In the meantime, the worst developers can be much worse than useless. They code buggy software that costs many multiples of effort to find than to write, they miss deadlines and hold back the entire team, they confuse and pollute meetings with silly questions, they lean on better developers and distract them from their work, etc.

The 100X developer is the person you call when the team has been tearing its hair out with issues, and the project is stalling. They come in, focus like a laser on the issue, write a weekend full of code, and get everything moving again. Or they are the person who takes the task no one wants because it’s wicked hard, and knock it out of the park.

Which I think just proves the point that it’s very difficult to predict what will make someone an exceptional employee. Just in this discussion you have two very different perspectives on what “high performing” looks like, just in one profession.

Grades and schools and certifications and other credentials matter because they are the shorthand that gets you in the door. But once you are in, you still need to prove your worth with your individual skills and talents.

Credentials probably matter less in software than in most other fields, because it’s relatively easy to test for ability. And that’s why many companies have dropped degree requirements for developers. Well, that and the fact that you can graduate with a degree in comp sci from many places while being a useless developer.

And the decline of standards, even in Engineering, has pushed more and more companies to accepting only co-op engineering students. Then the companies get to evaluate them for a few months. If they are exceptional, they’ll be told a job is waiting for them after graduation.

Given the declining signal value of a degree, other alternatives emerge.

Developers are also often treated like a commodity resource. That’s why companies like Cognizant and Wipro exist.

Most companies can’t simply “accept only co-op engineering students” and then hope they will develop into seasoned engineers over years. And if they are exceptional, chances are they will leave in a few years to work for Meta or Google or whoever.

In fact, working for those companies (and others) often ARE the credentials. I always see people on Linkedin who put “ex-Facebook”, “ex-Big-4”, “ex-whatever” on their headline. I get it. They are well known and prestigious companies. But I mean really, if you were so impressed by them and they by you, why are you “ex”?

The problem is that the exceptional are so common among the students admitted to top universities like Yale that they are the vast majority of them. 80% of them are exceptional (to use the statistics given in the OP). They will get an A or an A- in most of their courses. The other 20% will get grades less than that much of the time. That’s how good the students admitted to top universities are these days (and it’s much better on average than it used to be). It’s all right to use grades to separate out the exceptional students from the merely good ones in universities that don’t get as good applicants as other ones. What do you expect top universities to do, give a D or an F to 10% of the students in every course because a community college will give at least that large a proportion to their students?

The thing is, the Pareto distribution contains Pareto distributions. The top 20% may capture 80% of the value, but within that top 20% there is a top 20%. So we should expect Harvard students to still fall on a curve - just one that skews to the high end of ability compared to the general population.

But it’s still useful to find out who the top 20% are at Harvard, and within that group who are the top 20%, or the top 4% at Harvard.

If everyone gets an A, how does an employer or a grad school distinguish between them based on transcript?

How often do employers choose between applicants by looking at their grades? Is that a thing that happens?

They don’t. They interview them. They give them graduate SAT tests. They get recommendations from their teachers. They ask to see any papers they have published in refereed journals (and some have published there). They ask them what specific topics in their field they want to study. They ask them which professors they want to be their advisors.

> _Parts of the exercise_
a - In the passage on hiring and grades, what have many companies dropped for developers?
b - From the passage on hiring and grades, quote word for word the stretch from "And the decline" through "other alternatives emerge.".

> _Data extracts_
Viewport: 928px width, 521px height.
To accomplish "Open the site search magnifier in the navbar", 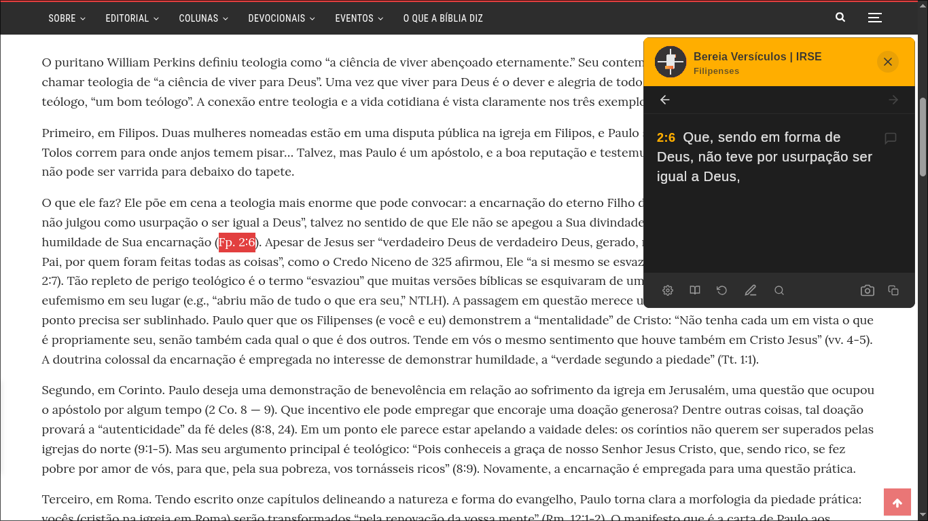I will 840,17.
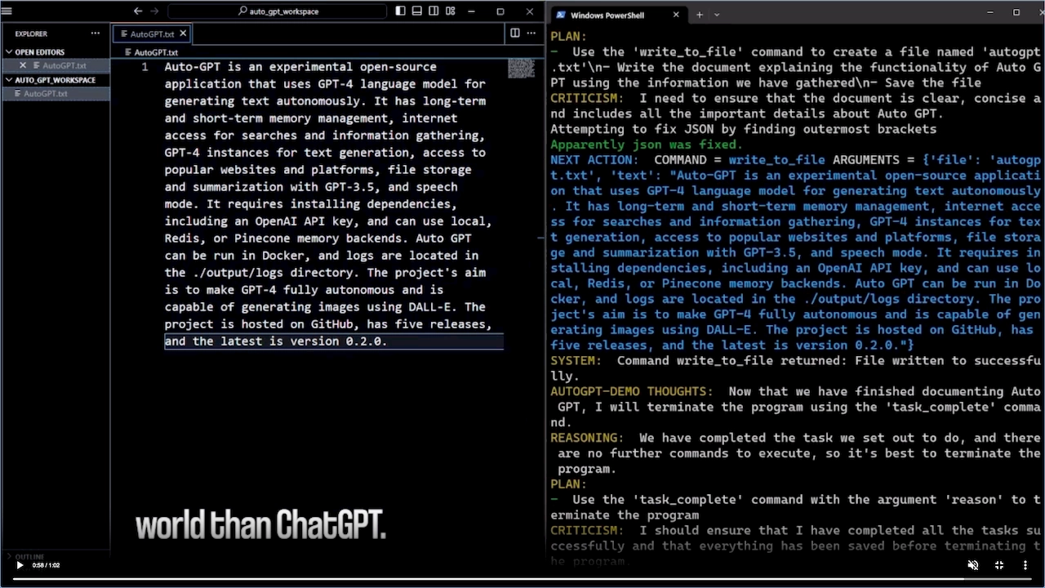
Task: Toggle the primary sidebar layout icon
Action: 400,11
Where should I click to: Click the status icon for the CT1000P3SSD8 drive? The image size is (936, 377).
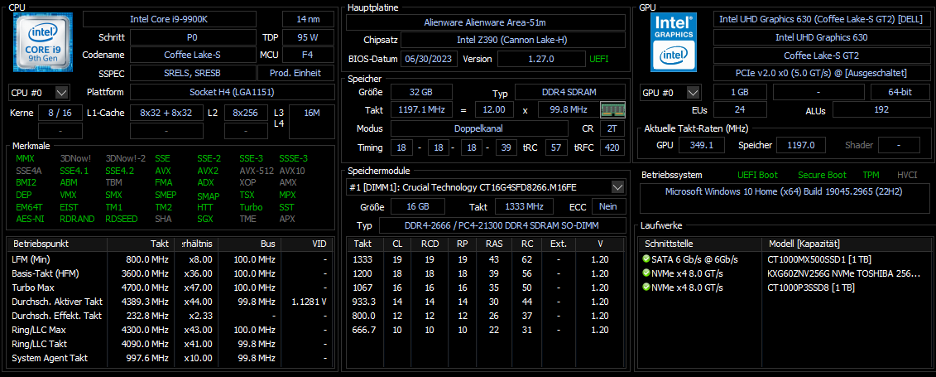(x=646, y=288)
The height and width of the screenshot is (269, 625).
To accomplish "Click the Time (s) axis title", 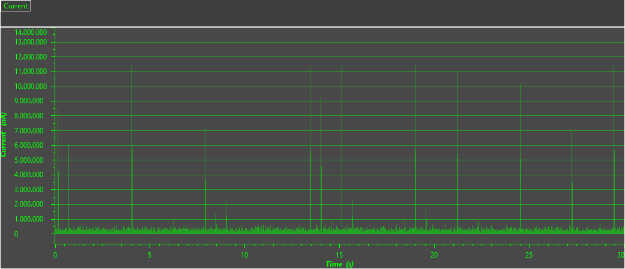I will coord(339,264).
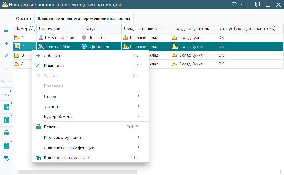Image resolution: width=284 pixels, height=175 pixels.
Task: Click the context filter funnel icon in sidebar
Action: tap(6, 158)
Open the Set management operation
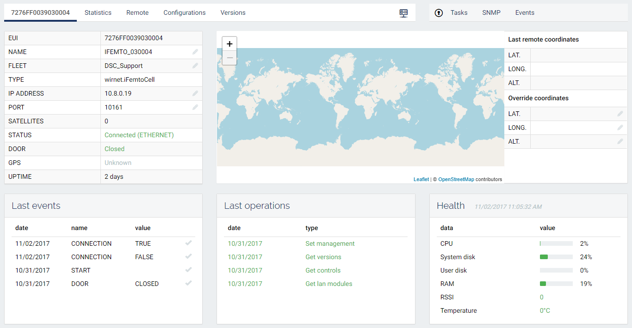The width and height of the screenshot is (632, 328). (x=330, y=243)
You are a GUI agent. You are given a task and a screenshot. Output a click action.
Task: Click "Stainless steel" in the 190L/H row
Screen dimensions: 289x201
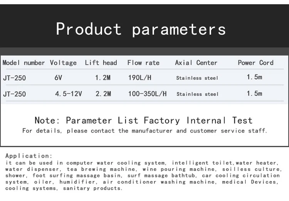197,78
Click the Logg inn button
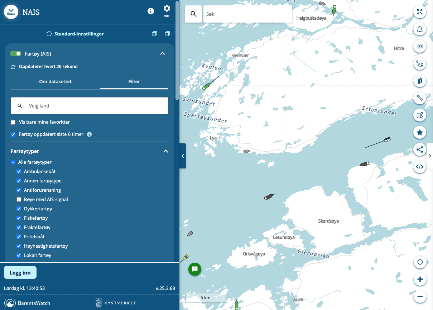The image size is (433, 310). [x=20, y=273]
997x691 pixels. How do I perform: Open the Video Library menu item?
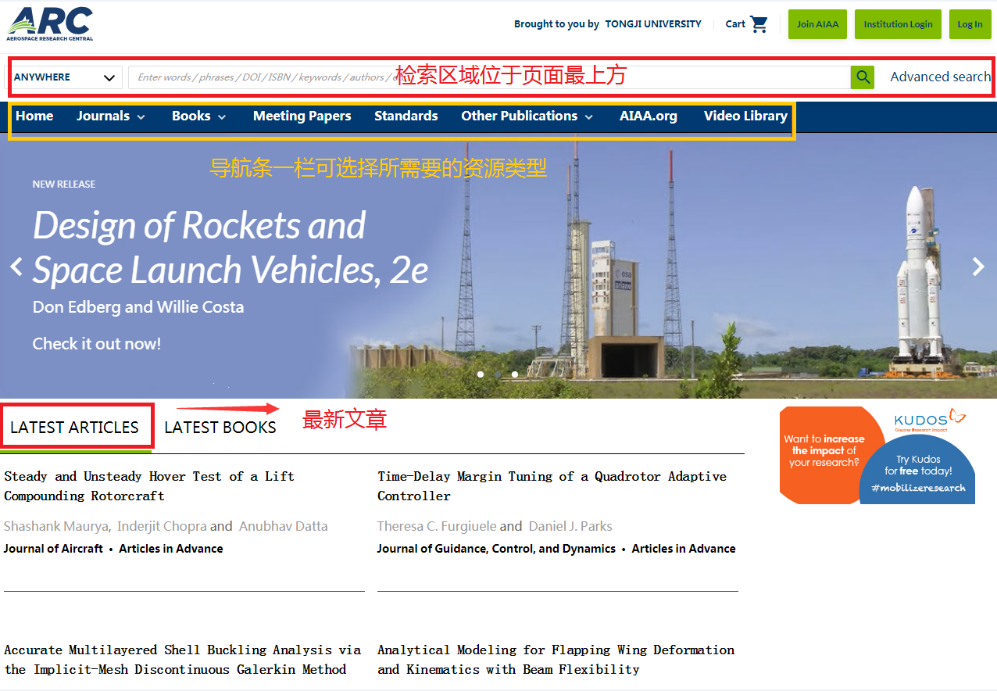745,116
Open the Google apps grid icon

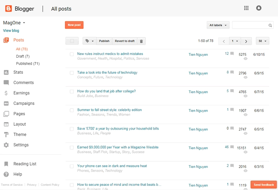(x=246, y=8)
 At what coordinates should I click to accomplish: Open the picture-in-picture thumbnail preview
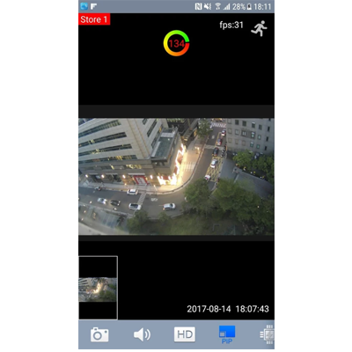tap(98, 288)
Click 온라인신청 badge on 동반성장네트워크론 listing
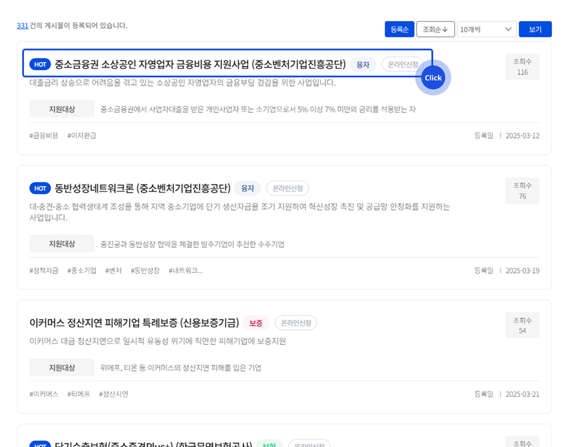The width and height of the screenshot is (576, 447). [287, 188]
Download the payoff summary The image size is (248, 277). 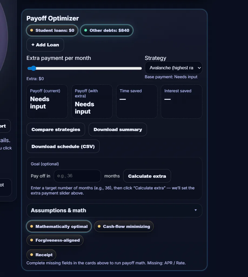point(118,129)
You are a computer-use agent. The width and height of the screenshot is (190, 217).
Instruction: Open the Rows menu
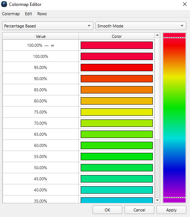tap(42, 14)
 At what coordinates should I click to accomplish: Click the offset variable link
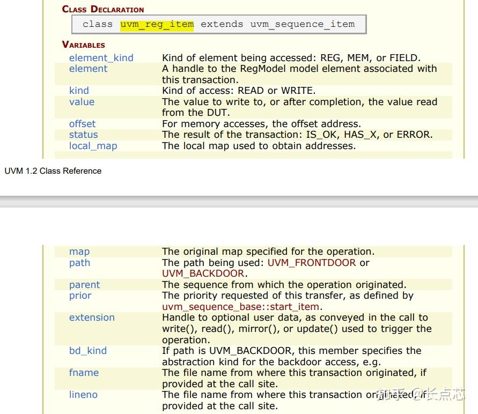[x=82, y=124]
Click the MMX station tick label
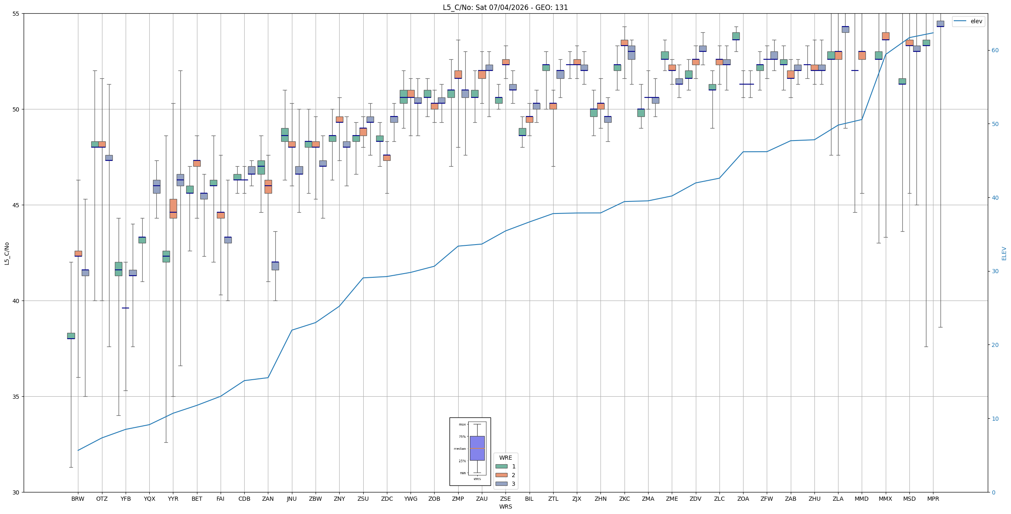The image size is (1011, 514). click(x=885, y=499)
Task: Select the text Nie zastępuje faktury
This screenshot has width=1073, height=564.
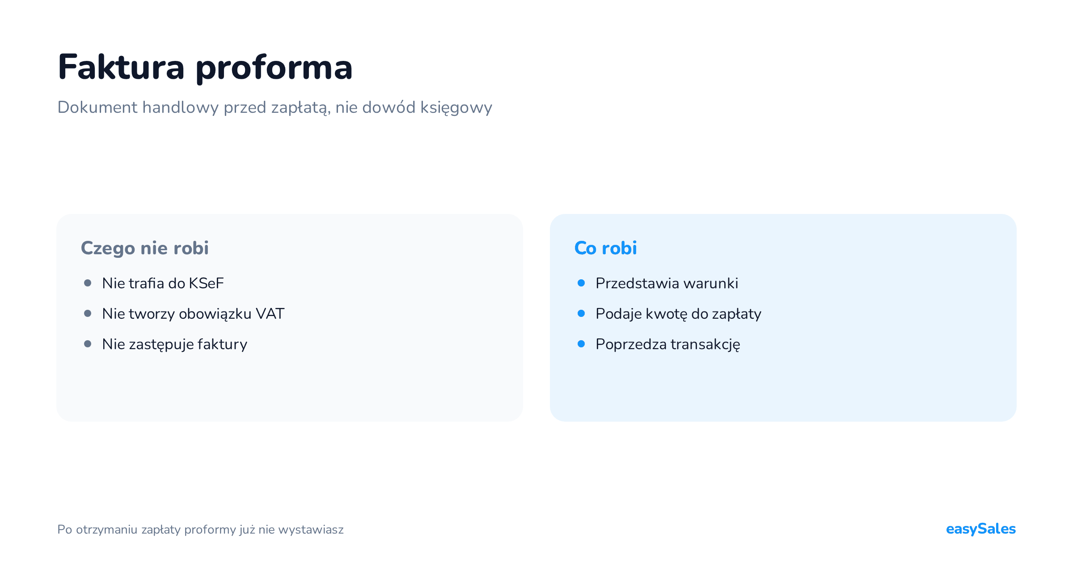Action: (x=175, y=345)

> _Task solutions_
a - Degree requirements.

b -
And the decline of standards, even in Engineering, has pushed more and more companies to accepting only co-op engineering students. Then the companies get to evaluate them for a few months. If they are exceptional, they’ll be told a job is waiting for them after graduation.

Given the declining signal value of a degree, other alternatives emerge.